You can see some other examples on my flickr page, using the link under the second photo.

I use a Nikon D5100 and a Tokina 100mm lens--almost always set at 1/200 with the flash on for macros, but my aperture ranges from 4 to 32, depending on what my objective is.


----------



## cgipson1 (Jul 13, 2012)

I shoot almost all of my insect macro handheld.. the little buggers don't hold still long enough for anything else. I also shoot 90% of them with flash! Word of advice.. Diffuse the flash, the larger the modifier the better ( I usually use a 9"x9" softbox). Getting the flash off camera is a big help.. a good bracket like the Kirk Macro bracket is very handy.


----------



## cgipson1 (Jul 13, 2012)

sm4him said:


> I shoot my macros handheld probably over 90% of the time. I use a flash with a DIY diffuser. Hoping to get a flash bracket soon to give me a little more control over the direction of the flash, but still, I think the results are pretty decent.
> 
> 
> 
> ...




Wow....  a student who actually listened!        Very nice, Sharon!


----------



## TheFantasticG (Jul 13, 2012)

With my canon setup a tripod is a must and the focus rail really helps. With my nikon setup I can go either way, but I have noticed an increase in sharpness when using a tripod.


----------



## sm4him (Jul 13, 2012)

cgipson1 said:


> Wow....  a student who actually listened!        Very nice, Sharon!
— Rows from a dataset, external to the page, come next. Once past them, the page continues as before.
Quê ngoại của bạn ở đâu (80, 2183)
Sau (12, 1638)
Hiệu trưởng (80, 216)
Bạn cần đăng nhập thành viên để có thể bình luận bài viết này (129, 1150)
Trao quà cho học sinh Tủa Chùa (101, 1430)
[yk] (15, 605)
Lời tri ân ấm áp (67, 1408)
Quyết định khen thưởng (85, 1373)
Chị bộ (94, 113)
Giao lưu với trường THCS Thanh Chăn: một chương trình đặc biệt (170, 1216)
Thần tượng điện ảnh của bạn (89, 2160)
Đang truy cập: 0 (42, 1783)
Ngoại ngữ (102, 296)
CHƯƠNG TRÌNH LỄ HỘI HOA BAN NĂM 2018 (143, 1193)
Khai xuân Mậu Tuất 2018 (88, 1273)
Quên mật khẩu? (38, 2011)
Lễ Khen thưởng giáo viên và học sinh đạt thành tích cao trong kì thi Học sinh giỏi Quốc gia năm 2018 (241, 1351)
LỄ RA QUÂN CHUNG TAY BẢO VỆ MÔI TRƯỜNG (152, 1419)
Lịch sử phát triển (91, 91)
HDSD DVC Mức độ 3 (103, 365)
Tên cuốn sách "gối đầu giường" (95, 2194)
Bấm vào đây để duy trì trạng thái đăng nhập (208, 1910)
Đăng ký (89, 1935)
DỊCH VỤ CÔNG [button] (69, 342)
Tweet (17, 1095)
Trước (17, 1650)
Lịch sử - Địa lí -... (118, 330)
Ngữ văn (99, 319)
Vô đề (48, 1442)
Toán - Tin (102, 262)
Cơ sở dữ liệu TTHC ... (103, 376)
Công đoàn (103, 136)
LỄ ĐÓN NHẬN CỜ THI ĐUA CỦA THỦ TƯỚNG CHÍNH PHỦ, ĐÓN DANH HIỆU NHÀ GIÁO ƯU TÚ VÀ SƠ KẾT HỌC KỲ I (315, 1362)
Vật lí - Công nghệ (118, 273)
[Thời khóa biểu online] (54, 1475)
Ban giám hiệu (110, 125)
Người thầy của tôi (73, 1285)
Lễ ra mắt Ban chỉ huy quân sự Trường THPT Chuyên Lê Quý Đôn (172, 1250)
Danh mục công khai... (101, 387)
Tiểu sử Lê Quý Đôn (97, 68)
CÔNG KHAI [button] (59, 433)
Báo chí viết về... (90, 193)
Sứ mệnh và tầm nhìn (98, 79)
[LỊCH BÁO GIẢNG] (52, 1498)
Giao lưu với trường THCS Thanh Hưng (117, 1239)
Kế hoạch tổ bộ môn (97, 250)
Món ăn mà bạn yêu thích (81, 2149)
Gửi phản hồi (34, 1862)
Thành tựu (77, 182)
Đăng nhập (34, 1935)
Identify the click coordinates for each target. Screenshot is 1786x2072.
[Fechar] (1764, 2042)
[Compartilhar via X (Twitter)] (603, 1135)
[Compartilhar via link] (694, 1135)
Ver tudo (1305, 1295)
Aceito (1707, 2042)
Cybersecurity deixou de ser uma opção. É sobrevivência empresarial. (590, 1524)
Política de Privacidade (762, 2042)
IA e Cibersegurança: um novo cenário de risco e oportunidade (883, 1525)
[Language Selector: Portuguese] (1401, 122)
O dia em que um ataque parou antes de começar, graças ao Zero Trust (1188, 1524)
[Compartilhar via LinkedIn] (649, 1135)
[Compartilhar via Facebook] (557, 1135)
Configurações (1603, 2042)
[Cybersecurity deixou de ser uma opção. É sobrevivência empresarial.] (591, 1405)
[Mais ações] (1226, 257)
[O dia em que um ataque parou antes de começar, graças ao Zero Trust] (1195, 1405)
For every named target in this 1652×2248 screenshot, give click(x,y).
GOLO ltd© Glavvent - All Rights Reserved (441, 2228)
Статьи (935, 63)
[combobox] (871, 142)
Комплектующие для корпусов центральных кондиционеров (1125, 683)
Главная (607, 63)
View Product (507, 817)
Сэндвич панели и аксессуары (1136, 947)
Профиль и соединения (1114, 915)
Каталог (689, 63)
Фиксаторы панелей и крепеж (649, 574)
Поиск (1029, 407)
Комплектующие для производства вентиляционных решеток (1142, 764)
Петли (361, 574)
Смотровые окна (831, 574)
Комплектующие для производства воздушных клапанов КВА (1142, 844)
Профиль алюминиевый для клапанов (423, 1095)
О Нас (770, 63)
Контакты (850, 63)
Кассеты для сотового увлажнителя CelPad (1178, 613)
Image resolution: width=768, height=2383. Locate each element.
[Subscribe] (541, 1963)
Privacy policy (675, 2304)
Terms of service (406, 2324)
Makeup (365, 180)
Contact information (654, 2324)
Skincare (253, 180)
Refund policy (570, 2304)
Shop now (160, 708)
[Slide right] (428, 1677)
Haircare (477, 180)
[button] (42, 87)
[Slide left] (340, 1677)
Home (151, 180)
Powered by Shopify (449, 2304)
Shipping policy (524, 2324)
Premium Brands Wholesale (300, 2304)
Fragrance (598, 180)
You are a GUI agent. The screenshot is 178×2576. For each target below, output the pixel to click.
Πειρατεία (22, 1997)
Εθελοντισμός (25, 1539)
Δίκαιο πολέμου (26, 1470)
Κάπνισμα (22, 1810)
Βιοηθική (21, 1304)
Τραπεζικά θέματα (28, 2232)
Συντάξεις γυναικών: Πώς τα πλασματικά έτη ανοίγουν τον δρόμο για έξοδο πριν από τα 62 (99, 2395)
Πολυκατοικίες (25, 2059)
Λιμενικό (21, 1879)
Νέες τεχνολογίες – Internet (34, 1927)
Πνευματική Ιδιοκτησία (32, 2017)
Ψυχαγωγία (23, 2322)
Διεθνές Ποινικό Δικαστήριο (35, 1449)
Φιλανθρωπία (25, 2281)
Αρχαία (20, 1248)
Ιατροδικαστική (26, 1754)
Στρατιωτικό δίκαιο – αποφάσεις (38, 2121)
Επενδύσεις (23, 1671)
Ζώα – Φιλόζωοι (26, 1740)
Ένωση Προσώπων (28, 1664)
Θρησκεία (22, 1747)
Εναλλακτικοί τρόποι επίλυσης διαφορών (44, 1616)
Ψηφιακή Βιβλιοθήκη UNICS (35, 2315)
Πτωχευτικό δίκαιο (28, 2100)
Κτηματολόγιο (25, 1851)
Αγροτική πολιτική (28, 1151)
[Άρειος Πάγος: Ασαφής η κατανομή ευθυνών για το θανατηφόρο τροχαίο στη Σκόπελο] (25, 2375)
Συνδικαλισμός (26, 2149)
Well, I AM smart enough (barely) to figure out that when someone whose work you admire gives you advice, it's really in your best interests to Follow. It. 

By the way, OP--it's true, everything I've learned so far about macro (only been doing it a few months now) has basically been from listening to Charlie/cgipson and 480sparky.  They KNOW their stuff and are MORE than willing to lend advice to anyone who will actually heed it!


EDIT: 480sparky, NOT sparky480. I blame a lack of caffeine for my backwardness today.


----------



## 480sparky (Jul 13, 2012)

99% of my macro work are focus stacks...... Hand-held is obviously not an option.  A tripod (hee hee.... a $25 one) with a 4-way focus rail is the rule for me.  I generally shoot with a tethered laptop as well.


----------



## cgipson1 (Jul 13, 2012)

sm4him said:


> cgipson1 said:
> 
> 
> > Wow....  a student who actually listened!        Very nice, Sharon!
> ...



Hey.. don't blame us for your addiction!  lol!  I am just glad you are enjoying macro! I enjoy seeing your shots!


----------



## raven4ns (Jul 13, 2012)

Thank you everyone for your comments. I'm hoping to use my tripod as little as possible which is why the flash.

Tim


----------